I am trying to figure out how to evaluate the integral $\int_{C}\frac{e^{iz}}{z(z-\pi)}dz$ where $C$ is any circle centered at the origin with radius greater than $\pi$. I can see that $\frac{e^{iz}}{z(z-\pi)}$ is analytic everywhere except where $z=0$ and $z=\pi$, both of which are in the region bounded by $C$. I can also see that by using the Taylor expansion of $e^{iz}$ that $$\int_{C}\frac{e^{iz}}{z(z-\pi)}dz = \sum_{n=0}^{\infty}\frac{i^{n}}{n!}\int_{C}\frac{z^{n-1}}{z-\pi}dz$$

I'm supposed to apply Cauchy's Theorem or Cauchy's Integral Theorem to evaluate the integral along this curve but I am not sure how to do so.

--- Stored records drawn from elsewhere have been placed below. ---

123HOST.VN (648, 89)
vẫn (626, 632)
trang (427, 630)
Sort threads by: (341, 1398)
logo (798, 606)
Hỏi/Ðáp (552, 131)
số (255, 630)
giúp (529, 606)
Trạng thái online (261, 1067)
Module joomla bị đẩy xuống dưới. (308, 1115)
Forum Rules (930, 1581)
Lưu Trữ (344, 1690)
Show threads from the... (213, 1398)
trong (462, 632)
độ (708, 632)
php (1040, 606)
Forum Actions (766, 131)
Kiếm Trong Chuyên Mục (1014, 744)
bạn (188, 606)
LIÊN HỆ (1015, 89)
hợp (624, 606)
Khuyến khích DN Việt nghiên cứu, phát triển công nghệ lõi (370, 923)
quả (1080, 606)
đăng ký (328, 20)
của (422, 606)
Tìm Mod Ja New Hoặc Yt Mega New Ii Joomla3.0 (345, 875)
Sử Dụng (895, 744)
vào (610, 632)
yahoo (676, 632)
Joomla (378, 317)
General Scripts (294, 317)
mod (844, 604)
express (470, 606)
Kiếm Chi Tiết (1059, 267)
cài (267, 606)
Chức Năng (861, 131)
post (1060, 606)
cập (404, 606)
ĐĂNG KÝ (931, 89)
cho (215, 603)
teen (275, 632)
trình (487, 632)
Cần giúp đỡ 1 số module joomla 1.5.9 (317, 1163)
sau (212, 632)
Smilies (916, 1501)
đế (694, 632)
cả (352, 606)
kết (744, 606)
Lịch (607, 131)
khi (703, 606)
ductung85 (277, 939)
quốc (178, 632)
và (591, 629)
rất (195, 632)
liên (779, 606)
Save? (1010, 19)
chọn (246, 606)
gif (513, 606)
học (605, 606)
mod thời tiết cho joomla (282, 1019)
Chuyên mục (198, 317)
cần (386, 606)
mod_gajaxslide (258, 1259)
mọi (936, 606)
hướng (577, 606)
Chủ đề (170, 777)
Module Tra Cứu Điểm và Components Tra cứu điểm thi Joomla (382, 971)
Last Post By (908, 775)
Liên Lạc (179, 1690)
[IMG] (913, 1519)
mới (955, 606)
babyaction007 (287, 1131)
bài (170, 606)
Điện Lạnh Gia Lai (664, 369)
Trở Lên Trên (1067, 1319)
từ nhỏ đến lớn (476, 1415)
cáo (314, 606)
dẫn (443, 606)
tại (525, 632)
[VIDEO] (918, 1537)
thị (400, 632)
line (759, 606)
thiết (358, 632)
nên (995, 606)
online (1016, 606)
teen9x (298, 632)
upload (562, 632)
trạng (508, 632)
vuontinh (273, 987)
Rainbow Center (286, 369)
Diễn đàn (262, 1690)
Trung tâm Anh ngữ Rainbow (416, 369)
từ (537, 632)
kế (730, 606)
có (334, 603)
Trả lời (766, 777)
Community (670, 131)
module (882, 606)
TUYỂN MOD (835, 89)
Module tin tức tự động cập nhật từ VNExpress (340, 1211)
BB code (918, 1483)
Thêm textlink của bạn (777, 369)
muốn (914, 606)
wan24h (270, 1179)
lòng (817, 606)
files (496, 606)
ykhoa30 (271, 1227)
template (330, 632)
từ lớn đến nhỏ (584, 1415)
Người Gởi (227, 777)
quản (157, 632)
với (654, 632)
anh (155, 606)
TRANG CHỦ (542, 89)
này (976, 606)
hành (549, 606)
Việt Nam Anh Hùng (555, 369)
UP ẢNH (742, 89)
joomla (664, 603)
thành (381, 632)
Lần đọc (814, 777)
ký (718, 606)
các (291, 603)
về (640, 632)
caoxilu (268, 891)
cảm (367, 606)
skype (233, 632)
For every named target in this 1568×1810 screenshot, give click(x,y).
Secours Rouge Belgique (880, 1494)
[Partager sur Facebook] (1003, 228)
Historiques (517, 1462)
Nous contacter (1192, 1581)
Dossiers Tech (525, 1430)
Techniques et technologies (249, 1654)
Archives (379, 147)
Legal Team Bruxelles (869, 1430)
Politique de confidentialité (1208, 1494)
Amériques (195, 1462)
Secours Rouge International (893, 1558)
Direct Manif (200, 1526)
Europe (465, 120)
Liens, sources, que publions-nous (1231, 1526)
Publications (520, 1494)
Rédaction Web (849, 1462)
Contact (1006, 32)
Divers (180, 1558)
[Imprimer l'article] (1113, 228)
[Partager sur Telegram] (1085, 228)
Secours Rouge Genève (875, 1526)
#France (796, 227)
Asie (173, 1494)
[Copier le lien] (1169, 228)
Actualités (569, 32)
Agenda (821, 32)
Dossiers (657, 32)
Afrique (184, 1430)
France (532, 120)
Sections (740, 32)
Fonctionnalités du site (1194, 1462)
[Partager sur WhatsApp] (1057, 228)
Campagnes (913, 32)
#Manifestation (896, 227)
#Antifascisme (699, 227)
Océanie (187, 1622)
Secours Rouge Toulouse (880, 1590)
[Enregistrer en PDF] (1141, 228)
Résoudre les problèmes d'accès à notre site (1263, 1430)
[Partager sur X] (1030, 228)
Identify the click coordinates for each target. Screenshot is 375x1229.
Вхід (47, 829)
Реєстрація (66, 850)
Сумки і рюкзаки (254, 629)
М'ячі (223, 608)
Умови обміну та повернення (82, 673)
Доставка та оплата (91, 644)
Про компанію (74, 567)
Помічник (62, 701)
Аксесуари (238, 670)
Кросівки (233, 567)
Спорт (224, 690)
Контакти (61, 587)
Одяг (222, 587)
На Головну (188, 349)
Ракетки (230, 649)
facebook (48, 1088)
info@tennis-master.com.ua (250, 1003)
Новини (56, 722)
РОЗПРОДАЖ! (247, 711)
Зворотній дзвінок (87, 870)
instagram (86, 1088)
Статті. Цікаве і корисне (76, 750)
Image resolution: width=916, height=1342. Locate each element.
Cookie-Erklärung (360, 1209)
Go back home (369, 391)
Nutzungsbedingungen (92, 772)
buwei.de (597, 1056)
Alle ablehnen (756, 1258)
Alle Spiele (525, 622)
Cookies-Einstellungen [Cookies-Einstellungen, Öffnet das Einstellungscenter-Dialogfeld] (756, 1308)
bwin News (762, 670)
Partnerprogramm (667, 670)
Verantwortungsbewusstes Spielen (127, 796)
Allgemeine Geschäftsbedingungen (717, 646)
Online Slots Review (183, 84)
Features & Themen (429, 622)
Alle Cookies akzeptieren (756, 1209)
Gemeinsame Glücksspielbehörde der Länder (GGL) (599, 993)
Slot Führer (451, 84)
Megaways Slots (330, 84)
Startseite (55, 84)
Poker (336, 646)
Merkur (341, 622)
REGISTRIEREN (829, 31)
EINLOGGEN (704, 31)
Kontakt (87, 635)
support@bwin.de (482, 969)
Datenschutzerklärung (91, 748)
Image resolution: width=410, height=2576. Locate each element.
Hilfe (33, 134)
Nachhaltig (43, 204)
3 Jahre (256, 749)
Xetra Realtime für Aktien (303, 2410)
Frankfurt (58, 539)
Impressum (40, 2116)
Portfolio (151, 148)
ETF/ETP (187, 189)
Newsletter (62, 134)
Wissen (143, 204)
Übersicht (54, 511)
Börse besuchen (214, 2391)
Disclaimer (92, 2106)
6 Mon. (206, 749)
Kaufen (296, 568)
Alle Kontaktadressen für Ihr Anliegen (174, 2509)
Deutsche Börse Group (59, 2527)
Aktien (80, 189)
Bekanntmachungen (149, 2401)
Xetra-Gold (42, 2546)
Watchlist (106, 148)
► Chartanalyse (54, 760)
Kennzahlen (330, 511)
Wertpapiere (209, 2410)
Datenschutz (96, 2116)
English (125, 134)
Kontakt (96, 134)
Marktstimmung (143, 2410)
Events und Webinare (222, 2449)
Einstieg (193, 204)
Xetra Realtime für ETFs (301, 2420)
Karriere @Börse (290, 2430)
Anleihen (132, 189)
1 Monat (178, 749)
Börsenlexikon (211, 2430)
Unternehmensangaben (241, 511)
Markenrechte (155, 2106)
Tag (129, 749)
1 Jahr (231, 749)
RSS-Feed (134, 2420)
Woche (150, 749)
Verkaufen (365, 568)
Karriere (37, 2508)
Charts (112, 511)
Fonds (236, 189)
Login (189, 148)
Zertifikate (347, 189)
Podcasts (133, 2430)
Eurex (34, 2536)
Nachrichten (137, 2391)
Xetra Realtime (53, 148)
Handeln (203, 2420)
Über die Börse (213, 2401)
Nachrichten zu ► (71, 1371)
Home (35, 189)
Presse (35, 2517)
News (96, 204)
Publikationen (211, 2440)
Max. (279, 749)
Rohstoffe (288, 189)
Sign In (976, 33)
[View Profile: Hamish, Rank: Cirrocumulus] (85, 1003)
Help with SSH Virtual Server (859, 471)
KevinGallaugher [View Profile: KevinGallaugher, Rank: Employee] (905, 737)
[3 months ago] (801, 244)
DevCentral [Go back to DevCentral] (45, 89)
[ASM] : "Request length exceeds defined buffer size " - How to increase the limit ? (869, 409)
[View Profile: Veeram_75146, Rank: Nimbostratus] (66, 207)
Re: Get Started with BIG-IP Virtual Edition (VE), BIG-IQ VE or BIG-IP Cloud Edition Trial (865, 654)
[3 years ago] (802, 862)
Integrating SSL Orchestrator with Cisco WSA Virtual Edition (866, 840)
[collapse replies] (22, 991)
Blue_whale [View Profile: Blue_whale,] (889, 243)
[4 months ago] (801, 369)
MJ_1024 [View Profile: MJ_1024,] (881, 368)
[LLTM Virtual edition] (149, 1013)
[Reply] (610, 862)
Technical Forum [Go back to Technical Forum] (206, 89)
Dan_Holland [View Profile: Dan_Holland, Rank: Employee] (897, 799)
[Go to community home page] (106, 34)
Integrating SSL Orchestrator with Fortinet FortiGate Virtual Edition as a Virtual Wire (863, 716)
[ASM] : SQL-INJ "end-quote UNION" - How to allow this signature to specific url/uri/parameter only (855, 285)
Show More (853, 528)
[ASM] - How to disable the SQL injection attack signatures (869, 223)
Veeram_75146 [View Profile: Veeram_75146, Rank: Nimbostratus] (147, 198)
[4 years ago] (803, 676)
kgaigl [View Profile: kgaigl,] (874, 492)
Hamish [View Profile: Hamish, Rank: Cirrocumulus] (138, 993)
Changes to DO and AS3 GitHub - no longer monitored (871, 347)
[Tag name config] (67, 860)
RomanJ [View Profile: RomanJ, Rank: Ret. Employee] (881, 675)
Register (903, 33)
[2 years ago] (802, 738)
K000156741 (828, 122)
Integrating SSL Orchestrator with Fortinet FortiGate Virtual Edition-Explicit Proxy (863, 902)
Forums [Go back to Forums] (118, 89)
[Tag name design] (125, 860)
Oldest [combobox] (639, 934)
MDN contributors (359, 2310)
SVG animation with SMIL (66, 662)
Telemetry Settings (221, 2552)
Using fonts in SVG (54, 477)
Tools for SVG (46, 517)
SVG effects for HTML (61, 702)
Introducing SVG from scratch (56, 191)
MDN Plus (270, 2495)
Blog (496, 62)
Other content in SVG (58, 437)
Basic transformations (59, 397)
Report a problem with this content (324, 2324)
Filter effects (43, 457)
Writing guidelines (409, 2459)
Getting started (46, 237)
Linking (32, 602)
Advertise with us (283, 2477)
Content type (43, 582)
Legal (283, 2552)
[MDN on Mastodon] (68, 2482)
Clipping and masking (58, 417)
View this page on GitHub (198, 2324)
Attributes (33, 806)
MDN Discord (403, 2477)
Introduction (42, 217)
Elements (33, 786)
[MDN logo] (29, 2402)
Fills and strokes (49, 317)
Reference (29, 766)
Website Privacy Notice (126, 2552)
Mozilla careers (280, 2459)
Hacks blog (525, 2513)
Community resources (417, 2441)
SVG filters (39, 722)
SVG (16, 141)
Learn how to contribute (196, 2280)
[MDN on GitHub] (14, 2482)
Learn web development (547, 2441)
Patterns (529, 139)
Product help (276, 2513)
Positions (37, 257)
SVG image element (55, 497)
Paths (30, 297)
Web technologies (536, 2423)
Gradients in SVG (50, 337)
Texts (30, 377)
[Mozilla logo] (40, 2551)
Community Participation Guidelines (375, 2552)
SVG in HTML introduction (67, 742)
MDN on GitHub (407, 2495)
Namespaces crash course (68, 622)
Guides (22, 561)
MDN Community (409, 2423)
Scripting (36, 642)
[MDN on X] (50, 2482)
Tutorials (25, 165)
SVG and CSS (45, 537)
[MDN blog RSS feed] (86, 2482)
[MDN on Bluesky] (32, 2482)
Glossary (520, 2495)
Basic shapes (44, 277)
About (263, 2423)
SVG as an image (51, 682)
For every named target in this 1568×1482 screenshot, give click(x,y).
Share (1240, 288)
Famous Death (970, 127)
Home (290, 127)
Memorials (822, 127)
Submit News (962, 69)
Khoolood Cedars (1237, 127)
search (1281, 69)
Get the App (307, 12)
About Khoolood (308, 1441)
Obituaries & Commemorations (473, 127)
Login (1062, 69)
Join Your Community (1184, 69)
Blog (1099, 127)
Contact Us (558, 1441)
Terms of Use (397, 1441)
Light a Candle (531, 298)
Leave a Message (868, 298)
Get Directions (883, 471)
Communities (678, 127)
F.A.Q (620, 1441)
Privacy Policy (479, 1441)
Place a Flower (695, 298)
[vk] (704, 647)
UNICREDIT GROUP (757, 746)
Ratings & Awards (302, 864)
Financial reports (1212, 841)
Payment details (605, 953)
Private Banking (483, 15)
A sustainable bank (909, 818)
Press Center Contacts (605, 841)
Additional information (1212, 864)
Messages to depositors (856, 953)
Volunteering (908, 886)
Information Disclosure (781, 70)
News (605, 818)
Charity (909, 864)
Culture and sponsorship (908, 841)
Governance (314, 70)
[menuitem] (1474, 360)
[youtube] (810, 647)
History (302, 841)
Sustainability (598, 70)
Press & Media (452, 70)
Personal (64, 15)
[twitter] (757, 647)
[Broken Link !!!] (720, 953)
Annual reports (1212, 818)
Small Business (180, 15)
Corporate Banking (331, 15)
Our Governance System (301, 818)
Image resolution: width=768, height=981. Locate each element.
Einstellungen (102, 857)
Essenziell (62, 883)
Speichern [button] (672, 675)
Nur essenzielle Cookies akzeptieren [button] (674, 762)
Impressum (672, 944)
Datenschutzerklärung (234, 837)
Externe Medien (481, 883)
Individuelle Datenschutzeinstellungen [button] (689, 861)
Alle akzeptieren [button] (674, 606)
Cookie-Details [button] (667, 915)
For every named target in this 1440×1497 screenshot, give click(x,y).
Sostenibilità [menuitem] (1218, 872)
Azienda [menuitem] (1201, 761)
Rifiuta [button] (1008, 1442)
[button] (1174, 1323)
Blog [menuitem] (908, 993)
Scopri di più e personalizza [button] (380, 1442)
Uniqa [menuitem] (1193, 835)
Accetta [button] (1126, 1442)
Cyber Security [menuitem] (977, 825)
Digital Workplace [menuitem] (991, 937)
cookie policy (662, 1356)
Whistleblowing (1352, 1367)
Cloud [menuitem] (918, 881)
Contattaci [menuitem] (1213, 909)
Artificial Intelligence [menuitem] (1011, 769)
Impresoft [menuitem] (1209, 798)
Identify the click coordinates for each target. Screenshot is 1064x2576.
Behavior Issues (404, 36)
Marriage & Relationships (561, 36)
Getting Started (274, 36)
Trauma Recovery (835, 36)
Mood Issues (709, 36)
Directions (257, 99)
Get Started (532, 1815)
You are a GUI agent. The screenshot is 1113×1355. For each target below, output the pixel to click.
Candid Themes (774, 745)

I do not yet have the residue theorem in my tool box.

Answer 1

Using partial fraction expansion we have, for every $R>\pi$,

$$\oint_{|z|=R} \frac{e^{iz}}{z(z-\pi)}\,dz=\frac1\pi\oint_{|z|=R} \frac{e^{iz}}{z}\,dz-\frac1\pi\oint_{|z|=R}\frac{e^{iz}}{z-\pi}\,dz$$

Now finish by using Cauchy's Integral Formula (or the residue theorem).

Answer 2

By symmetry the residues of $\frac{e^{iz}}{z(z-\pi)}$ at $z=0$ and $z=\pi$ are the same and they equal $-\frac{1}{\pi}$.
It follows that for any $R>\pi$ we have $$ \oint_{\|z\|=R}\frac{e^{iz}}{z(z-\pi)}\,dz = 2\pi i\cdot\left(-\frac{2}{\pi}\right) = -4i.$$